Adam Rubin, late of the New York Daily News and now of ESPN New York, is one of those guys who've been on the Mets beat as long as we can remember. (He remained on it despite a memorably bizarre incident in 2009 where Omar Minaya accused Rubin of writing bad things about the Mets because he wanted a job with the team.) But last night, as tends to happen occasionally with those of us who've been tied to the Mets for a while, he snapped, on Twitter. The catalyst was Sandy Alderson's comment on first baseman Ike Davis's injury last season:
• Sandy Alderson is quoted in Newsday re: Ike Davis as saying: "The treatment was correct and the recovery was just longer than we expected."

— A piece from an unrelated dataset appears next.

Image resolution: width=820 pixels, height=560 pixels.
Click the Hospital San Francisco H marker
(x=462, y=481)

• Except for the fact diagnosis of cartilage damage originally was missed and a boot Ike then wore constricted circulation and stalled healing
• Sandy Alderson really is a straight shooter, generally, but that's too much spin.
And then the hits just kept on coming:
• One person begged me not to write Ike may have fracture as 2nd test approached. Turned out cartilage damage, not fracture, was missed.

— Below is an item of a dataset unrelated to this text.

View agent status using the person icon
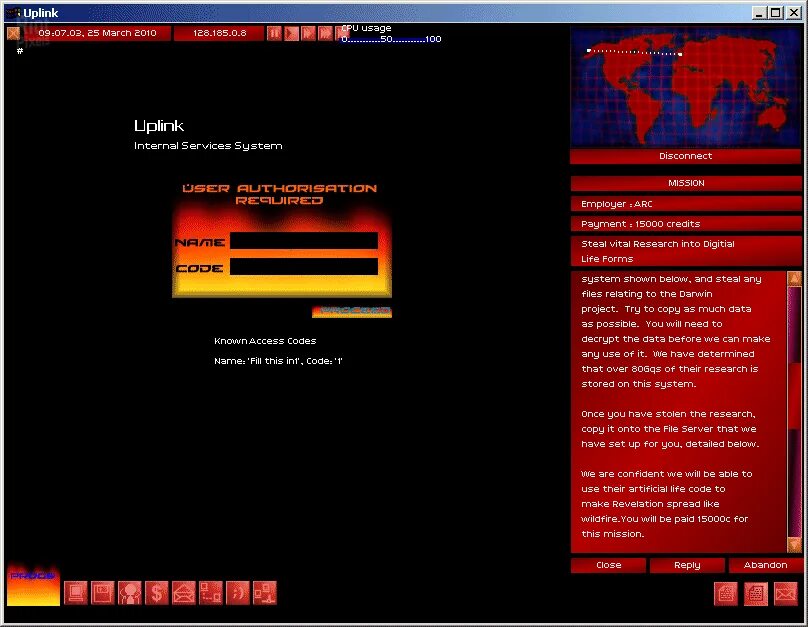This screenshot has height=627, width=808. pyautogui.click(x=129, y=592)
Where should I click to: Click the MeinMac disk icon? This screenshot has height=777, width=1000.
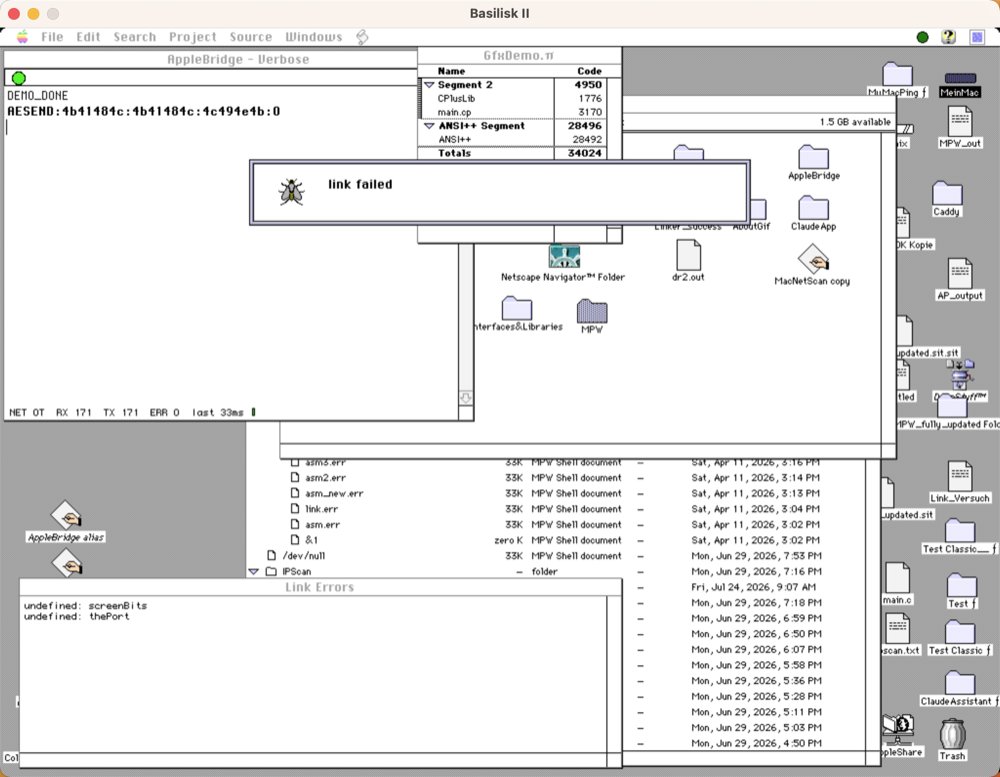(960, 78)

• Doctors advised J.J. Putz to have bone chips removed from elbow, which would've cost 6 weeks. Mets said shoot him w/ cortisone. He tore UCL.
• Ryan Church says to Brian Schneider, 'Your knee looks swollen. Go see trainer.' Schneider to Church: 'They don't want to hear it.'
• Mets exec calling Billy Wagner a wimp for complaining of elbow discomfort during sim game in Pittsburgh. Wagner needed Tommy John surgery.

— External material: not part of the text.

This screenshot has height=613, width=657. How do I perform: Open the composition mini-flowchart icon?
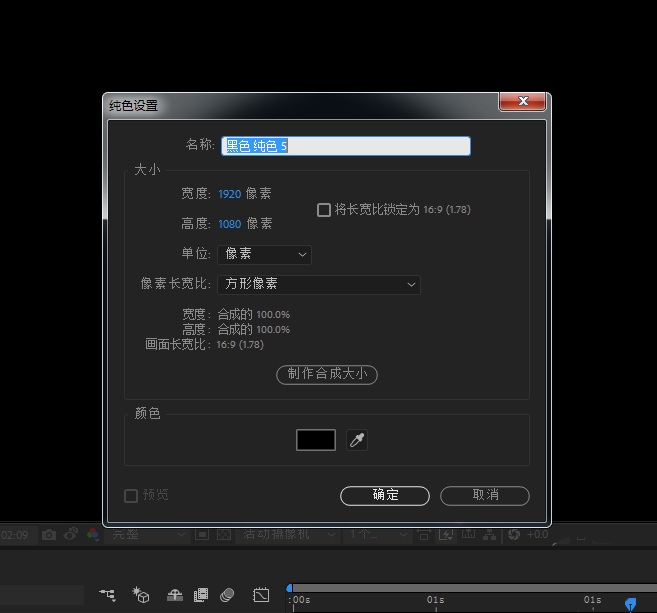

• Still haven't figured out rocket scientist behind having Jose Reyes bat righty vs. RHP after oblique injury. Injury lingered whole 2nd half.
• Thanks for reminding me about Ryan Church flying from Atlanta to Colorado with concussion. He said he felt like boater bobbing on Bering Sea
• Found oldie: Early in Reyes career, Mets wanted him tougher. They had Art Howe tell him "spit on it" to injury. Had undiagnosed fibula break
Matthew Callan at Amazin' Avenue has you covered for the journalismism bit of it—i.e., why are some of these stories coming out now for the first time—but before fretting about that we ought to pause and wonder exactly how things—on a major-league team that was winning not so long ago!—got this bad. Because this is pretty bad. Putz and Wagner and Church and Reyes (duh) all mattered to the team during its various failing late-2000s iterations, and the Mets' medical crew treated them like a distant father berating Little Leaguers. Jeez.